Muß ein Arbeitgeber für einen Vollbeschäftigten Rentner 65 Jahre, Sozialabgaben wie Arbeitslosenversicherung und Rentenbeiträge zahlen?
Krankenversicherung ist und Pflegeversicherung ist verständlich.
Muß ein Arbeitgeber für einen Vollbeschäftigten Rentner 65 Jahre, Sozialabgaben wie Arbeitslosenversicherung und Rentenbeiträge zahlen?
Krankenversicherung ist und Pflegeversicherung ist verständlich.
Hallo,
der Arbeitgeber muss für vollbeschäftigte Rentner über 65 Jahre den Arbeitgeberanteil zur Renten- und Arbeitslosenversicherung zahlen. Er soll durch ein solches Arbeitsverhältnis nicht besser gestellt werden, als solche Betriebe, die jüngere Arbeitnehmer beschäftigen.
Rechtsgrundlagen:
Rentenversicherung = $ 172 Abs. 1 Nr. SGB VI
Arbeitslosenversicherung = § 346 Abs. 3 SGB III
Gruß Woko
der Arbeitgeber muss für vollbeschäftigte Rentner über 65
Jahre den Arbeitgeberanteil zur Renten- und
Arbeitslosenversicherung zahlen. Er soll durch ein solches
Arbeitsverhältnis nicht besser gestellt werden, als solche
Betriebe, die jüngere Arbeitnehmer beschäftigen.
Oh, das wusste ich nicht
. Das ist ja mal eine bescheuerte Regelung in unserem Sozialrecht… als ob es ein Problem mit der BEVORZUGUNG älterer Arbeitnehmer gäbe
.
Muss der AG dann konsequenterweise auch Krankenversicherungsbeiträge für z.B. Studenten zahlen, um nicht besser gestellt zu sein?
Ich lösche dann besser mal mein falsches Posting weiter unten.
Viele Grüße,
Sebastian
Hallo,
Muss der AG dann konsequenterweise auch
Krankenversicherungsbeiträge für z.B. Studenten zahlen, um
nicht besser gestellt zu sein?
Für Studenten, die vollbeschäftigte Arbeitnehmer sind, gelten die normalen Bedingungen. Das heisst, es sind sowohl Arbeitgeber- als auch Arbeitnehmerbeiträge zu zahlen.
Ausnahme: Keine Rentenversicherung, wenn es sich um ein Praktikum handelt, dass in der Studienordnung vorgeschrieben ist.
Gruß Woko
Für Studenten, die vollbeschäftigte Arbeitnehmer sind, gelten
die normalen Bedingungen. Das heisst, es sind sowohl
Arbeitgeber- als auch Arbeitnehmerbeiträge zu zahlen.

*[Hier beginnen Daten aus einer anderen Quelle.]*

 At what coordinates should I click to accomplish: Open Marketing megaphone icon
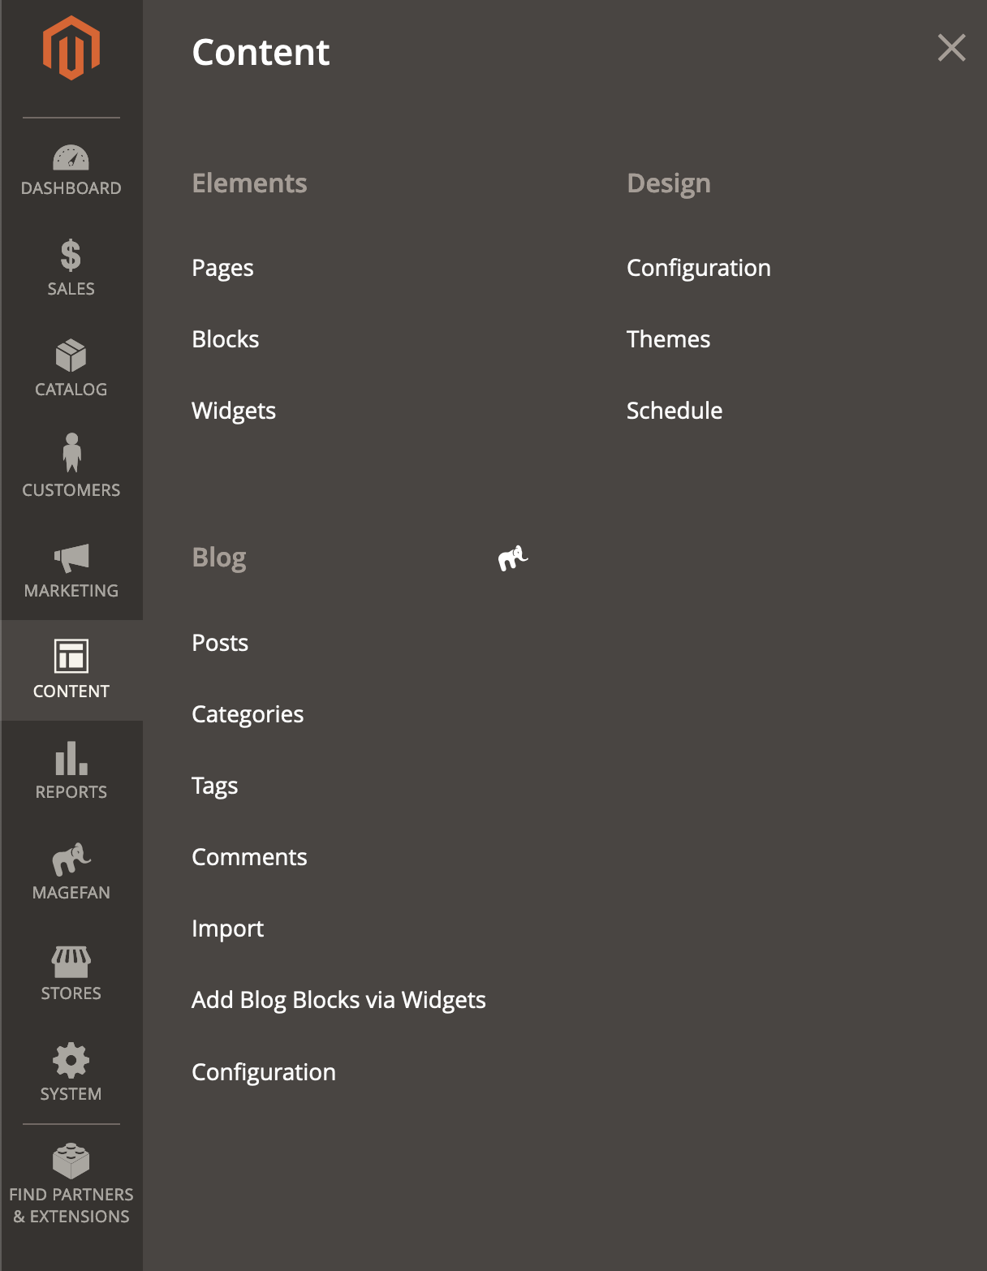click(x=71, y=558)
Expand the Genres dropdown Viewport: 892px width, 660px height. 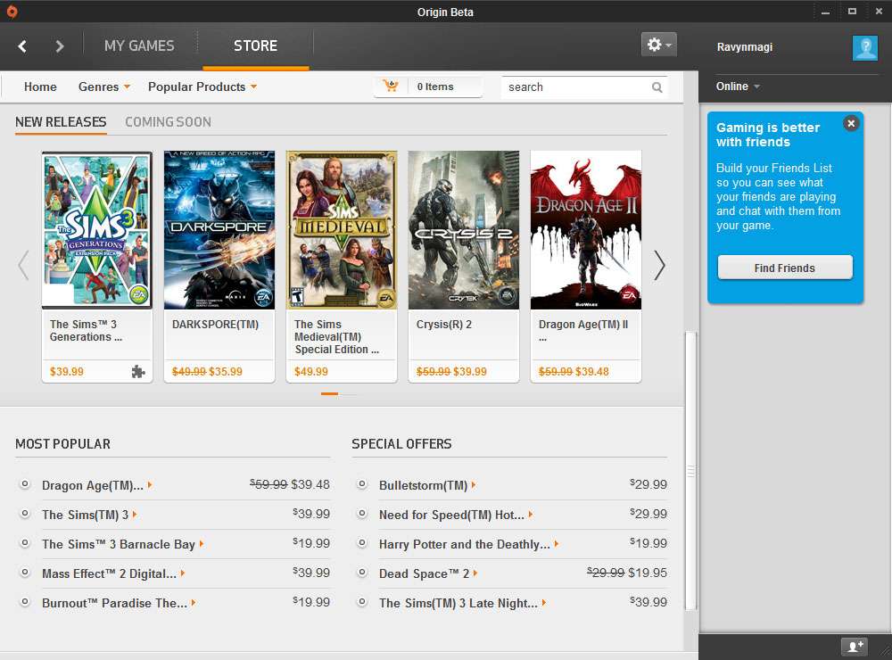pyautogui.click(x=103, y=87)
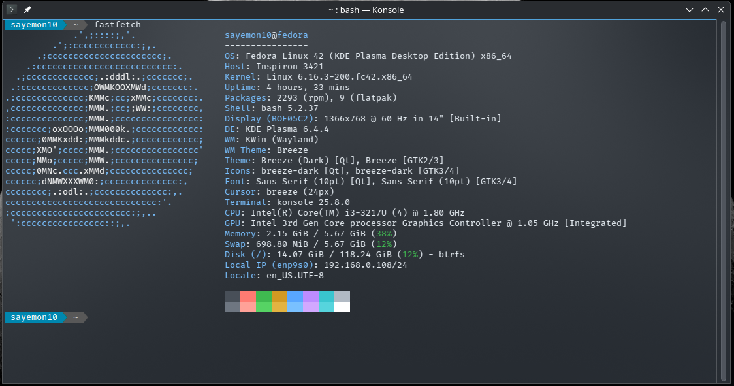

Ausnahme: Keine Rentenversicherung, wenn es sich um ein
Praktikum handelt, dass in der Studienordnung vorgeschrieben
ist.
Ich meinte natürlich Studenten, die aus Sicht der SV Studenten sind (bei denen die Studenteneigenschaft im Vordergrund steht), und die daher in der Krankenversicherung studentisch versichert bleiben können. Üblicherweise werden da Verträge auf maximal ca. halbe Stellen vergeben.
Viele Grüße,
Sebastian
Hallo Sebastian,
wir entfernen uns langsam von der ursprünglichen Frage
Ich meinte natürlich Studenten, die aus Sicht der SV Studenten
sind (bei denen die Studenteneigenschaft im Vordergrund
steht), und die daher in der Krankenversicherung studentisch
versichert bleiben können. Üblicherweise werden da Verträge
auf maximal ca. halbe Stellen vergeben.
Es gilt natürlich die 20-Stunden-Regel. Bei unter 20 Stunden Arbeitnehmertätigkeit liegt das Schwergewicht auf dem Studium, daher Krankenversicherungsfreiheit ohne Beiträge.
Allerdings wird dies wieder durch verschiedene Konstellationen relativiert.
Besteht die KV über die Familienhilfe, dann fällt der Anspruch weg, wenn das Einkommen 360 bzw. 400 € mtl. beträgt. Der Student muss sich selbst versichern. Auch das Kindergeld ist evtl in Gefahr.
Handelt es sich um einen Minijob, dann sind trotzdem pauschale beiträge zur KV und RV vom Arbeitgeber zu zahlen.